Gwyneth Paltrow Spent International Women's Day with Both of Her Mothers-in-Law

This is peak modern family

Updated 03/09/19

Gwenyth Paltrow

Gwyneth Paltrow is once again bringing an entirely new meaning to the phrase "modern family." The Goop founder, who married American Horror Story creator Brad Falchuck last summer, famously "consciously uncoupled" from Coldplay frontman Chris Martin in 2016. But her ex-husband isn't the only family member she kept in her life after the divorce: She is still close with his mom, Alison Martin, too.

In honor of International Women's Day on Friday, Paltrow posted a photo to Instagram of herself smiling in-between the Martin matriarch and her new mother-in-law, Nancy Falchuk. "The beauty on my left is my mother in law, #nancyfalchuk. The beauty on my right is my first mother in law #alisonmartin," she wrote. "On international women’s day, I want to express my gratitude for all of the women in my life. I love the women in my life! You are nurturers, powerhouses, brainiacs, sisters, comedians all in one.
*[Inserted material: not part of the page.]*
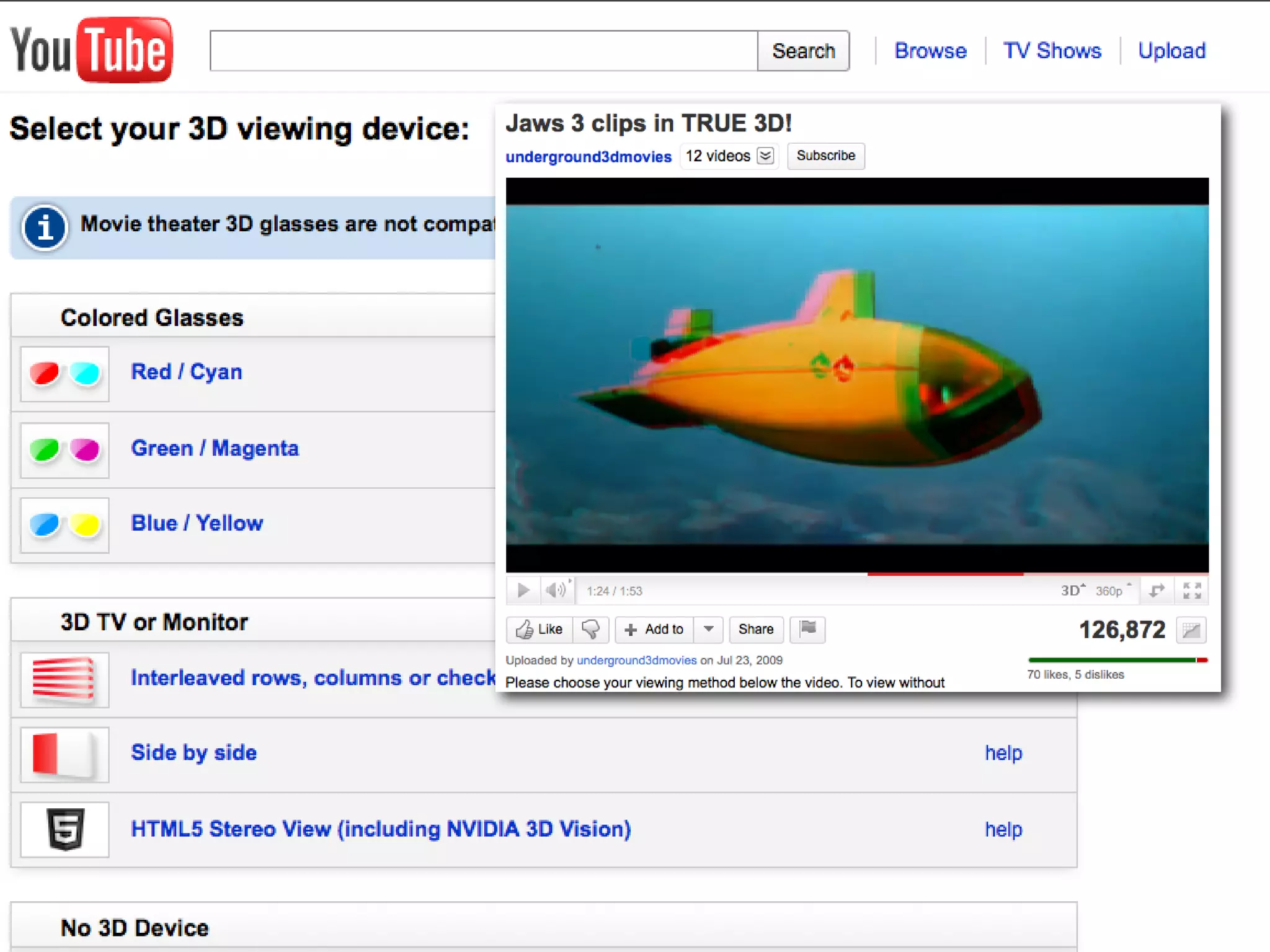1270x952 pixels.
Task: Select the HTML5 Stereo View icon
Action: click(65, 829)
When we are sisters to each other, miracles happen."

Paltrow's fans seemed to appreciate the sentiment, and left comments along the lines of "love this!" and "you are a class act." One user seemed to be particularly inspired by the actress, writing, "You and your family are such great role models of the idea that the end of a marriage doesn’t have to mean the end of a families love for one another."

The photo is reminiscent of one Paltrow posted last year of Falchuck and Martin seated together at brunch, which she appropriately captioned "modern family."
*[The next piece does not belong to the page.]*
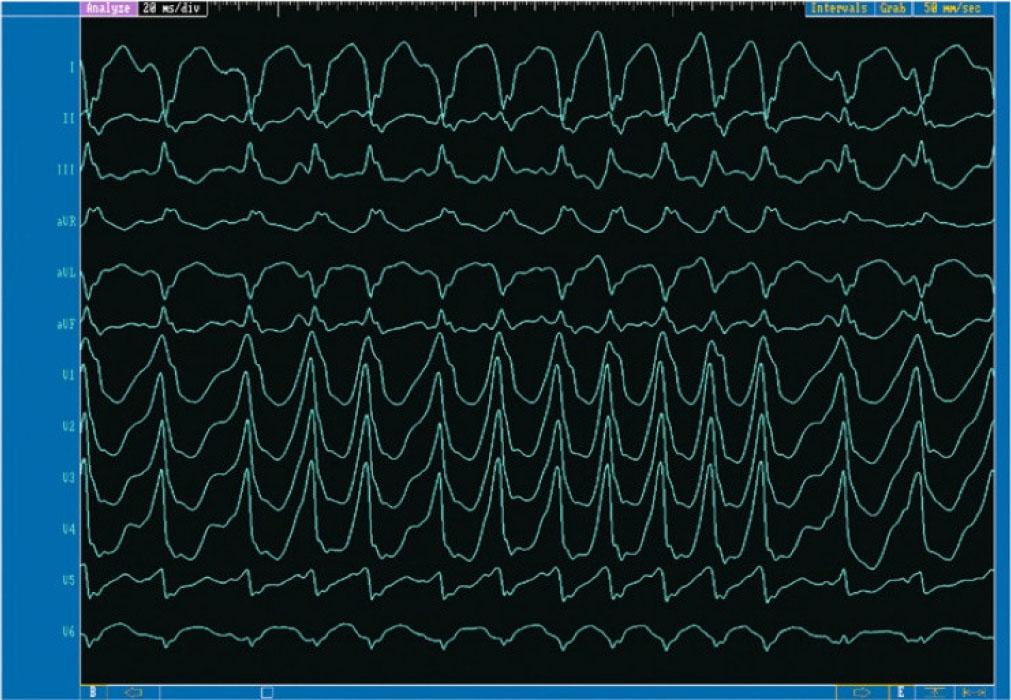The width and height of the screenshot is (1011, 700).
Task: Click the right scroll arrow at bottom
Action: coord(861,691)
She and Martin share two children together, and have long been outspoken about the mindfulness of their split. "What if you could break up in a way where you remain a family even though you aren't in a couple? And what would the knock-on effect be for your children and your community?" Paltrow said in 2015 of their conscious uncoupling. "Even though we did it in an inelegant way because it was an emotional time and we didn't have enough context, along with the fact that it wasn't something I was inventing as it was already an established theory, I look back and I'm really glad it happened. It opened a discussion." Class act, indeed.